7. Design Trade-Offs, Extensions, and Best Practices
Polar’s fully decoupled design entails several empirical and engineering considerations:
- Credit assignment and batching: Prefix_merging in trajectory reconstruction improves gradient variance and hardware utilization relative to fine-grained (per_request) traces at the expense of added logic for strict token-prefix alignment.
- Harness-agnosticity: Achieves broad coverage for existing agent stacks, but requires robust schema normalization and extensive format detection in the LLM proxy.

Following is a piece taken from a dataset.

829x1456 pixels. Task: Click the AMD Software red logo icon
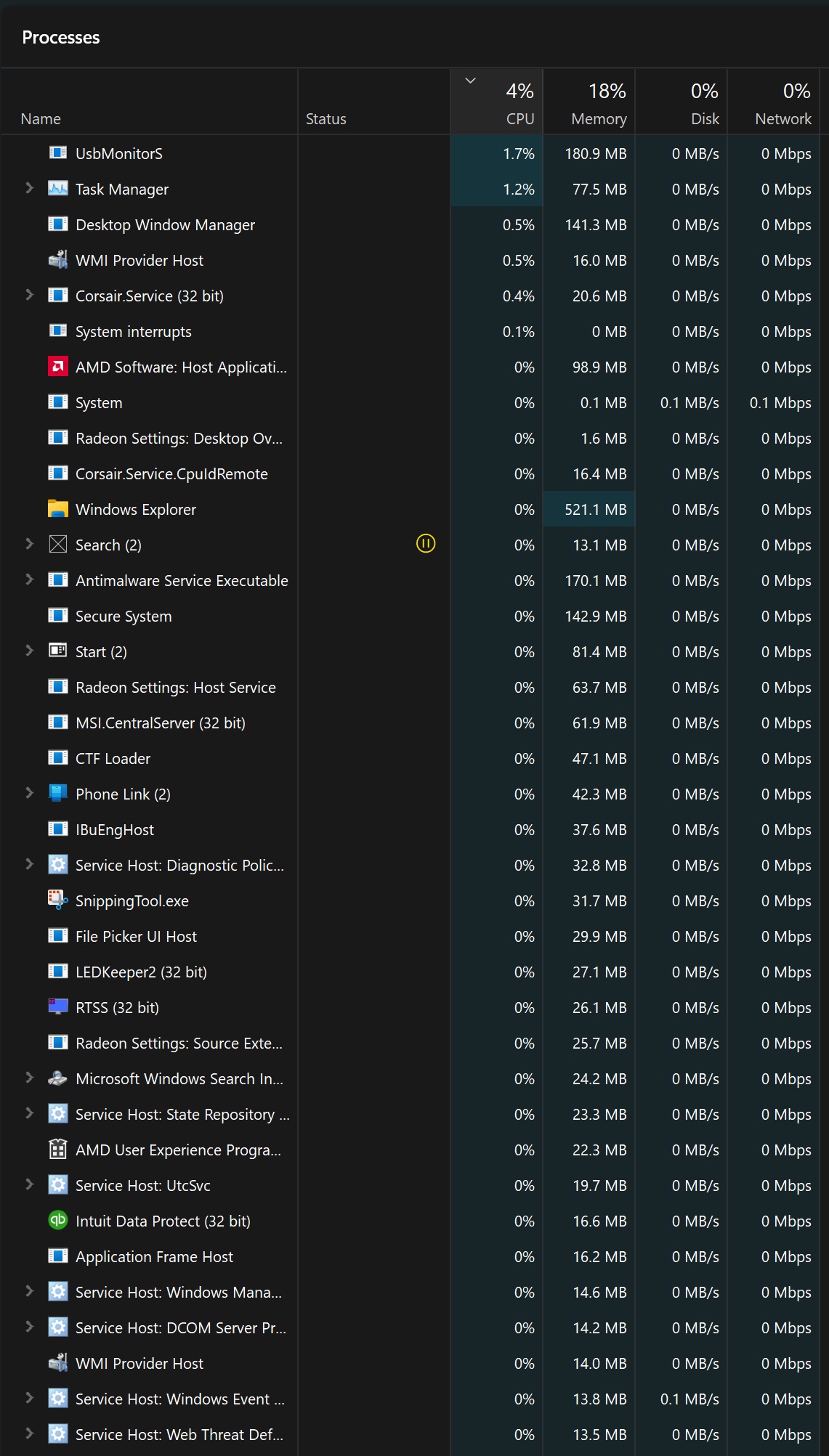click(58, 367)
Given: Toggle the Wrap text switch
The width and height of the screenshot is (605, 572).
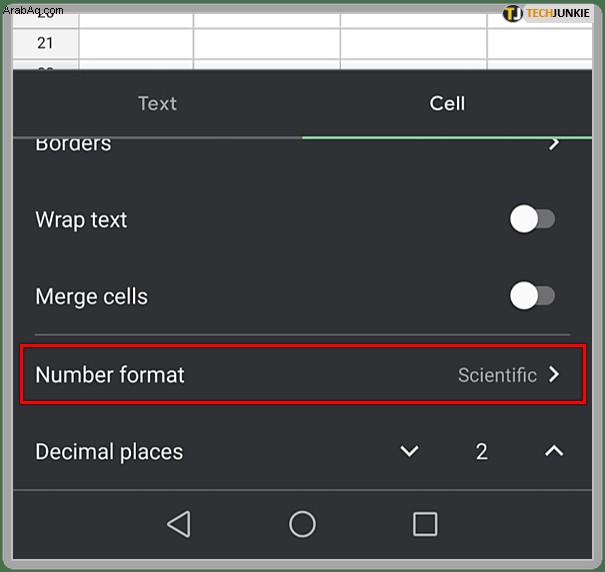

- Isolation: All agent/container initialization, environment I/O, and LLM proxy compute are separated from RL trainers, enabling tight packing, rootless HPC deployments, and easier cloud scaling.
- Hardware Utilization and Scheduling: Asynchronous service APIs, affinity routes, and independent worker pools exploit cloud and on-premises hardware efficiently, yielding up to 87.7% GPU utilization in typical runs (Xu et al., 22 May 2026).
- Opportunities for further optimization: Integration with trajectory-level schedulers (Zhang et al., 30 Mar 2026), cooperative elasticity (Gao et al., 7 May 2026), or hierarchical rollout coordination are directly compatible with Polar’s abstraction boundaries.
Polar substantiates a practical blueprint for modern, large-scale agentic RL systems—demonstrating that strict decoupling, token-faithful trajectory capture, and fully asynchronous rollout services are necessary to maximize real-world throughput and fidelity in reinforcement learning for LLM-driven agents (Xu et al., 22 May 2026).